Transcribe each line below without altering anything.

---

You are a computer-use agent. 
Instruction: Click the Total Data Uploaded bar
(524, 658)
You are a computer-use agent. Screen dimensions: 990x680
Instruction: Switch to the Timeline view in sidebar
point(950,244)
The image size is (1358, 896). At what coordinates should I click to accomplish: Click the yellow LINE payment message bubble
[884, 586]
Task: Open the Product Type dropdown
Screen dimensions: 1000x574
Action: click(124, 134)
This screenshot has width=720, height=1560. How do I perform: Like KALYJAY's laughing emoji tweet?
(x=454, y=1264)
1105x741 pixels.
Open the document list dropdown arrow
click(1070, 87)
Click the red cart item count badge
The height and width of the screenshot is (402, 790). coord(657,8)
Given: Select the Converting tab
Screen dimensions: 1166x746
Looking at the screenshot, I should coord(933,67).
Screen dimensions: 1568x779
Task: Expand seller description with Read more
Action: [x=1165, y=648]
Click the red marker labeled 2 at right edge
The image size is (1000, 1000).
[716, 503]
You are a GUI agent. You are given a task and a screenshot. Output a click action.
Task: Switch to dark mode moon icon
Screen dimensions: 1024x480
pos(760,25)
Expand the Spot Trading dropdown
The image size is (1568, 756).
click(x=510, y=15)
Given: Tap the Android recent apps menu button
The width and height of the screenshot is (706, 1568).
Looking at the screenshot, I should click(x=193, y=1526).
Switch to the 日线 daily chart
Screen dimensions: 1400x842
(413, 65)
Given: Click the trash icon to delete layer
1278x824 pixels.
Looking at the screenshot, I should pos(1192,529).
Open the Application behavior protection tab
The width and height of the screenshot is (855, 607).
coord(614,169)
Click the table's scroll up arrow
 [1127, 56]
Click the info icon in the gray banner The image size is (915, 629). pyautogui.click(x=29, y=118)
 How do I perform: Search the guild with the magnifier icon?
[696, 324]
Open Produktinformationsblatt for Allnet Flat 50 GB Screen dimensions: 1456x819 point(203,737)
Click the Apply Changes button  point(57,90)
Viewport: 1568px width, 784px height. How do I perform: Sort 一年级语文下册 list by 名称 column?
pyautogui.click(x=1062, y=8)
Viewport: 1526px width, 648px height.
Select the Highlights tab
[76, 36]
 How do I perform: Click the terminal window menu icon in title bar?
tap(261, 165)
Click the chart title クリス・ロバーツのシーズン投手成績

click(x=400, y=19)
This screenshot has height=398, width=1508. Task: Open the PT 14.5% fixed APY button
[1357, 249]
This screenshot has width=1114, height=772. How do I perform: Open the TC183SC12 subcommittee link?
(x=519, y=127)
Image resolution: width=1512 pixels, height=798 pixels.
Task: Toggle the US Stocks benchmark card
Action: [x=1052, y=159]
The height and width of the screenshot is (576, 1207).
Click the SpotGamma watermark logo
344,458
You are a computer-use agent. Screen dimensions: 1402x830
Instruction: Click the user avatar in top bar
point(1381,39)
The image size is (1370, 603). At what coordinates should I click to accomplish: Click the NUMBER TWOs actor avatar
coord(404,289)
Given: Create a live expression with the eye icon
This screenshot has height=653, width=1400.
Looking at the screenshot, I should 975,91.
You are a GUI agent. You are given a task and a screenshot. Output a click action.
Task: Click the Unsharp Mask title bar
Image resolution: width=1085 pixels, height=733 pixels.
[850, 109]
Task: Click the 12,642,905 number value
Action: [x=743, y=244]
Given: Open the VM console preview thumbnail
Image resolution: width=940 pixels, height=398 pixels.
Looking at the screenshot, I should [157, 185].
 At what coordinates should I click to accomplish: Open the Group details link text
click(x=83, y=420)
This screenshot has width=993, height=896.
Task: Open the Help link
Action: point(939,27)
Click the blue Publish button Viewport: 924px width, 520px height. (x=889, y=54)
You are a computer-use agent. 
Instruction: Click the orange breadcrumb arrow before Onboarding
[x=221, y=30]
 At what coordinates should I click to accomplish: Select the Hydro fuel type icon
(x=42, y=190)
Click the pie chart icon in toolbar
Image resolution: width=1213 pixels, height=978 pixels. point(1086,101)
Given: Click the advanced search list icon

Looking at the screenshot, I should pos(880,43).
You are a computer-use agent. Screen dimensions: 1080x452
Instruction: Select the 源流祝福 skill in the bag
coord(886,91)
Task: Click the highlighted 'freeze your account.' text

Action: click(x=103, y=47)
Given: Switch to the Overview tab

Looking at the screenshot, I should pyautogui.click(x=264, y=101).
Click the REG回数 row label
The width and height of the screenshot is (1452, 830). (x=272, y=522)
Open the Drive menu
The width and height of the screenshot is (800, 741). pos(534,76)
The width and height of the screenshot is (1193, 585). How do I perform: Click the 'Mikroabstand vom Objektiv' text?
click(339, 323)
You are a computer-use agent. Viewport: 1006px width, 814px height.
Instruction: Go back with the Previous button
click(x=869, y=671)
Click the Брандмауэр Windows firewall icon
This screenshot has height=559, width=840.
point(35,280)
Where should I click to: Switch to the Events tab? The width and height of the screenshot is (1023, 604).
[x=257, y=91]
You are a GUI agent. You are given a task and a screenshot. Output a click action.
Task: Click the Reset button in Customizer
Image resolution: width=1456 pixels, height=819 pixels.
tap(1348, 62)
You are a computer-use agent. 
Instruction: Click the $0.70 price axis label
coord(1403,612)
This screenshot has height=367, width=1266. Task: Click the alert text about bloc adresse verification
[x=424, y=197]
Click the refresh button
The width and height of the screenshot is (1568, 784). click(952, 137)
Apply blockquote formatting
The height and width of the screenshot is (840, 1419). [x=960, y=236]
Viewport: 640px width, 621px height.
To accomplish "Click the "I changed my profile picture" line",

---

REPLY TO THE TASK:
You are a computer-use agent. 
Instruction: Click the Total Data Uploaded bar
(524, 658)
You are a computer-use agent. Screen dimensions: 990x680
Instruction: Switch to the Timeline view in sidebar
point(950,244)
The image size is (1358, 896). At what coordinates should I click to accomplish: Click the yellow LINE payment message bubble
[884, 586]
Task: Open the Product Type dropdown
Screen dimensions: 1000x574
Action: click(124, 134)
This screenshot has width=720, height=1560. How do I perform: Like KALYJAY's laughing emoji tweet?
(x=454, y=1264)
1105x741 pixels.
Open the document list dropdown arrow
click(1070, 87)
Click the red cart item count badge
The height and width of the screenshot is (402, 790). coord(657,8)
Given: Select the Converting tab
Screen dimensions: 1166x746
Looking at the screenshot, I should coord(933,67).
Screen dimensions: 1568x779
Task: Expand seller description with Read more
Action: [x=1165, y=648]
Click the red marker labeled 2 at right edge
The image size is (1000, 1000).
[716, 503]
You are a GUI agent. You are given a task and a screenshot. Output a click action.
Task: Switch to dark mode moon icon
Screen dimensions: 1024x480
pos(760,25)
Expand the Spot Trading dropdown
The image size is (1568, 756).
click(x=510, y=15)
Given: Tap the Android recent apps menu button
The width and height of the screenshot is (706, 1568).
Looking at the screenshot, I should click(x=193, y=1526).
Switch to the 日线 daily chart
Screen dimensions: 1400x842
(413, 65)
Given: Click the trash icon to delete layer
1278x824 pixels.
Looking at the screenshot, I should pos(1192,529).
Open the Application behavior protection tab
The width and height of the screenshot is (855, 607).
coord(614,169)
Click the table's scroll up arrow
 [1127, 56]
Click the info icon in the gray banner The image size is (915, 629). pyautogui.click(x=29, y=118)
 How do I perform: Search the guild with the magnifier icon?
[696, 324]
Open Produktinformationsblatt for Allnet Flat 50 GB Screen dimensions: 1456x819 point(203,737)
Click the Apply Changes button  point(57,90)
Viewport: 1568px width, 784px height. How do I perform: Sort 一年级语文下册 list by 名称 column?
pyautogui.click(x=1062, y=8)
Viewport: 1526px width, 648px height.
Select the Highlights tab
[76, 36]
 How do I perform: Click the terminal window menu icon in title bar?
tap(261, 165)
Click the chart title クリス・ロバーツのシーズン投手成績

click(x=400, y=19)
This screenshot has height=398, width=1508. Task: Open the PT 14.5% fixed APY button
[1357, 249]
This screenshot has width=1114, height=772. How do I perform: Open the TC183SC12 subcommittee link?
(x=519, y=127)
Image resolution: width=1512 pixels, height=798 pixels.
Task: Toggle the US Stocks benchmark card
Action: [x=1052, y=159]
The height and width of the screenshot is (576, 1207).
Click the SpotGamma watermark logo
344,458
You are a computer-use agent. Screen dimensions: 1402x830
Instruction: Click the user avatar in top bar
point(1381,39)
The image size is (1370, 603). At what coordinates should I click to accomplish: Click the NUMBER TWOs actor avatar
coord(404,289)
Given: Create a live expression with the eye icon
This screenshot has height=653, width=1400.
Looking at the screenshot, I should 975,91.
You are a GUI agent. You are given a task and a screenshot. Output a click action.
Task: Click the Unsharp Mask title bar
Image resolution: width=1085 pixels, height=733 pixels.
[850, 109]
Task: Click the 12,642,905 number value
Action: [x=743, y=244]
Given: Open the VM console preview thumbnail
Image resolution: width=940 pixels, height=398 pixels.
Looking at the screenshot, I should [157, 185].
 At what coordinates should I click to accomplish: Open the Group details link text
click(x=83, y=420)
This screenshot has width=993, height=896.
Task: Open the Help link
Action: point(939,27)
Click the blue Publish button Viewport: 924px width, 520px height. (x=889, y=54)
You are a computer-use agent. 
Instruction: Click the orange breadcrumb arrow before Onboarding
[x=221, y=30]
 At what coordinates should I click to accomplish: Select the Hydro fuel type icon
(x=42, y=190)
Click the pie chart icon in toolbar
Image resolution: width=1213 pixels, height=978 pixels. point(1086,101)
Given: Click the advanced search list icon

Looking at the screenshot, I should pos(880,43).
You are a computer-use agent. Screen dimensions: 1080x452
Instruction: Select the 源流祝福 skill in the bag
coord(886,91)
Task: Click the highlighted 'freeze your account.' text

Action: click(x=103, y=47)
Given: Switch to the Overview tab

Looking at the screenshot, I should pyautogui.click(x=264, y=101).
Click the REG回数 row label
The width and height of the screenshot is (1452, 830). (x=272, y=522)
Open the Drive menu
The width and height of the screenshot is (800, 741). pos(534,76)
The width and height of the screenshot is (1193, 585). How do I perform: Click the 'Mikroabstand vom Objektiv' text?
click(339, 323)
You are a computer-use agent. Viewport: 1006px width, 814px height.
Instruction: Go back with the Previous button
click(x=869, y=671)
Click the Брандмауэр Windows firewall icon
This screenshot has height=559, width=840.
point(35,280)
Where should I click to: Switch to the Events tab? The width and height of the screenshot is (1023, 604).
[x=257, y=91]
You are a GUI agent. You are given a task and a screenshot. Output a click action.
Task: Click the Reset button in Customizer
Image resolution: width=1456 pixels, height=819 pixels.
tap(1348, 62)
You are a computer-use agent. 
Instruction: Click the $0.70 price axis label
coord(1403,612)
This screenshot has height=367, width=1266. Task: Click the alert text about bloc adresse verification
[x=424, y=197]
Click the refresh button
The width and height of the screenshot is (1568, 784). click(952, 137)
Apply blockquote formatting
The height and width of the screenshot is (840, 1419). [x=960, y=236]
Viewport: 640px width, 621px height.
To accomplish "Click the "I changed my profile picture" line",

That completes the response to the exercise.